Grab the olive oil, garlic bulbs, and dutch oven, and we're set. Start the drinking!
Drinking game rules:
Rule 1: No knives, unless absolutely necessary. We don't want any wine-related injuries. Use a chopper or food processor whenever possible.
Rule 2: After every ingredient addition, drink.
Rule 3: After stirring the pot, drink.
Rule 4: If you open the pot when it's simmering, finish the glass and pour another.
Rule 5: If you manage to burn the bottom, just go ahead and finish the bottle. You'll need it.
Pro tip: Do not attempt if you haven't eaten a decent lunch, or if the kids will be awakening from naptime within the next 90 minutes.
Ready? Allez cuisines!
1. Chop down about 1/3 to 1/2 of a large red onion. Add to it about 4-6 cloves of chopped garlic.
2. Chop down the celery bits. Add to the onion and garlic.
3. Chop down the handful of white mushrooms and the bits of leftover orange pepper (or whatever random bits and pieces of veggies that you have).
4. Put your dutch oven (this one is 3 qt) on the stove, and add a slug of olive oil (about 1-2 tbsp). Turn the burner on to highest setting.
5. Throw all of your aromatics and random little bits into the pot and sauté. Add some salt, pepper, and Italian Seasoning blend.
Time for a refill!
That's better. Onward!
6. How much chicken broth do I have left? For all intents and purposes, a pint (or 1/2 box).
Into the pan it goes. Give it a stir and let it come to a boil.
By now, the mixture is starting to smell delectably like Thanksgiving dressing. Have another drink to keep yourself from drooling.
7. Chop down your carrots and add to the pan. The boiling broth will cook them down quickly.
8. Time to break Rule #1. Remove the core and ribs from the bell pepper and coarsely dice them. Add to the prep bowl.
10. Add the mushrooms and peppers to the pan. Give it a good stir to get everything evenly coated with broth and aromatics. (And yes, drink twice because you added two ingredients.)
11. If you're like me, and you forgot to thaw the beef at the outset, do it now. About 1 lb, give or take, will be enough. Crumble and add it to the pan. (If you have freezer burned beef in the depths of your unit, this is a good use for it!)
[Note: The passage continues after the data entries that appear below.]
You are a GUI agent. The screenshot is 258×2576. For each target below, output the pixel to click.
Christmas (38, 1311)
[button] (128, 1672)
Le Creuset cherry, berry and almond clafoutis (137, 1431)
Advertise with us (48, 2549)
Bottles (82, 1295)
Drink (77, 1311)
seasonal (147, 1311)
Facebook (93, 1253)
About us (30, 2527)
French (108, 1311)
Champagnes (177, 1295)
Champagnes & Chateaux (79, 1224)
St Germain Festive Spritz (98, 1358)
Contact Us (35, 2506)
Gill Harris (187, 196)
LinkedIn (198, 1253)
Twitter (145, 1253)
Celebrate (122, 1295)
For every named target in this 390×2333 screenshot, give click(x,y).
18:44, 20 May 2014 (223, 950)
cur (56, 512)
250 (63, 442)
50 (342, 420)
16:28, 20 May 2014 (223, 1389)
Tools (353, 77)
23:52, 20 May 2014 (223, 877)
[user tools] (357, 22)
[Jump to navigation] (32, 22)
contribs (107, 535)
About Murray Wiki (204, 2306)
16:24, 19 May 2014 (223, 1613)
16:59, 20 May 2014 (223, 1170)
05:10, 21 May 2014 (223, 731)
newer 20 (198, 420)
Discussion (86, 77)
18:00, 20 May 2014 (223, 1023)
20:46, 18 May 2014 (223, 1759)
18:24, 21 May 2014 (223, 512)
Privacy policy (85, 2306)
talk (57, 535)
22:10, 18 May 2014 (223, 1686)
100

11a. Got any dry red table wine (like rosso or burgundy)? Add about a cup of it now. I didn't have any on hand.
Time for another refill... (hic!)
13. Bring the whole thing to a boil, and cut the heat back to medium-low.
14. Cover and simmer for about an hour. No peeking, unless you really want to chug the rest of your wine.
15. The whole mess will cook down, reducing by about 25%, yielding about 2 - 2.5 qts of thick, rich sauce.
16. Allow to cool and split out into containers. One for this week, and three or four for the freezer.
The square container fed two adults and three hungry toddlers, when served over pasta. Also works well over spiralized zucchini squash (courgette to my friends across the pond). Add salad and garlic bread to finish the meal. This is a great make-ahead meal for shutdown heck week(s), and a great salvage-the-produce meal following shutdown heck. I consider this one of my go-to recipes, even though it varies based upon what I have on hand.